__WHAT YOU WILL DO__
Using the listing below, copy exactly the lines from the one containing "The height and width of the screenshot is (1039, 1470)." to the one containing "This screenshot has height=618, width=1099.", both lines included, and no others.

__DATA EXCERPTS__
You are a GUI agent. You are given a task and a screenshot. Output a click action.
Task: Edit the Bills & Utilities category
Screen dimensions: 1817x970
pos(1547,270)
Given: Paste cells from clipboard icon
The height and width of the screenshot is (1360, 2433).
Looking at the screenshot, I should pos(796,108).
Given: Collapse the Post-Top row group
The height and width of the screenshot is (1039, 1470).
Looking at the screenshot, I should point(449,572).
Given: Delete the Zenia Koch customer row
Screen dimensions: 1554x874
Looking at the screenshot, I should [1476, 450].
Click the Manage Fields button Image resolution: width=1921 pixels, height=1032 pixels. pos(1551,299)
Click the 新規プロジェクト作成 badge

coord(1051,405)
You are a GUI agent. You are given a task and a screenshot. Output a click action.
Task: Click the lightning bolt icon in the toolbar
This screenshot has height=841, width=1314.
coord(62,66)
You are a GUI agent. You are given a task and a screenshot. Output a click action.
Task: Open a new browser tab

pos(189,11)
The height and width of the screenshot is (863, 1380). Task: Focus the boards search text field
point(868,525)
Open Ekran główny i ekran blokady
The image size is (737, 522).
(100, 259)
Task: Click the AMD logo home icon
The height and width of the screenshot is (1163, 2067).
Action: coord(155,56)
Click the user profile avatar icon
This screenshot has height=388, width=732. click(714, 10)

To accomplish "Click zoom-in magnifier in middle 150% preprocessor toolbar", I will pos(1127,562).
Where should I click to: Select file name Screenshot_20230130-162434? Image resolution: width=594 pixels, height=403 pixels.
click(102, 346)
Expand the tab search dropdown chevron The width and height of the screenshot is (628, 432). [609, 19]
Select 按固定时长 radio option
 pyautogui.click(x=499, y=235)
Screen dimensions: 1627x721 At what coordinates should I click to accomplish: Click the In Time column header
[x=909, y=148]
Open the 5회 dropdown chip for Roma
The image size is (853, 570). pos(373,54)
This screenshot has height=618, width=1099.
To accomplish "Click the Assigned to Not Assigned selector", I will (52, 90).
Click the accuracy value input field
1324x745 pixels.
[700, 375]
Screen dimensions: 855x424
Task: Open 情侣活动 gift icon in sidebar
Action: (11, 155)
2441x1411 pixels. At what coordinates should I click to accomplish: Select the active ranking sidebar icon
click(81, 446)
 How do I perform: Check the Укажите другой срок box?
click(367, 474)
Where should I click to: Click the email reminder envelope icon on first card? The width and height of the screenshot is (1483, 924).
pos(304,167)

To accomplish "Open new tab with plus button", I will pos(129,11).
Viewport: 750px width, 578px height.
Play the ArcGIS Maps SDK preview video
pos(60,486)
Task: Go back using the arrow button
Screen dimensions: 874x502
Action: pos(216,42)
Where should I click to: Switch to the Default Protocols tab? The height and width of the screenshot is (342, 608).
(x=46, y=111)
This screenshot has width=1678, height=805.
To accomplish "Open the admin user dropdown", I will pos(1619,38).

__RESPONSE__
The height and width of the screenshot is (1039, 1470).
Looking at the screenshot, I should point(449,572).
Given: Delete the Zenia Koch customer row
Screen dimensions: 1554x874
Looking at the screenshot, I should [1476, 450].
Click the Manage Fields button Image resolution: width=1921 pixels, height=1032 pixels. pos(1551,299)
Click the 新規プロジェクト作成 badge

coord(1051,405)
You are a GUI agent. You are given a task and a screenshot. Output a click action.
Task: Click the lightning bolt icon in the toolbar
This screenshot has height=841, width=1314.
coord(62,66)
You are a GUI agent. You are given a task and a screenshot. Output a click action.
Task: Open a new browser tab

pos(189,11)
The height and width of the screenshot is (863, 1380). Task: Focus the boards search text field
point(868,525)
Open Ekran główny i ekran blokady
The image size is (737, 522).
(100, 259)
Task: Click the AMD logo home icon
The height and width of the screenshot is (1163, 2067).
Action: coord(155,56)
Click the user profile avatar icon
This screenshot has height=388, width=732. click(714, 10)

To accomplish "Click zoom-in magnifier in middle 150% preprocessor toolbar", I will pos(1127,562).
Where should I click to: Select file name Screenshot_20230130-162434? Image resolution: width=594 pixels, height=403 pixels.
click(102, 346)
Expand the tab search dropdown chevron The width and height of the screenshot is (628, 432). [609, 19]
Select 按固定时长 radio option
 pyautogui.click(x=499, y=235)
Screen dimensions: 1627x721 At what coordinates should I click to accomplish: Click the In Time column header
[x=909, y=148]
Open the 5회 dropdown chip for Roma
The image size is (853, 570). pos(373,54)
This screenshot has height=618, width=1099.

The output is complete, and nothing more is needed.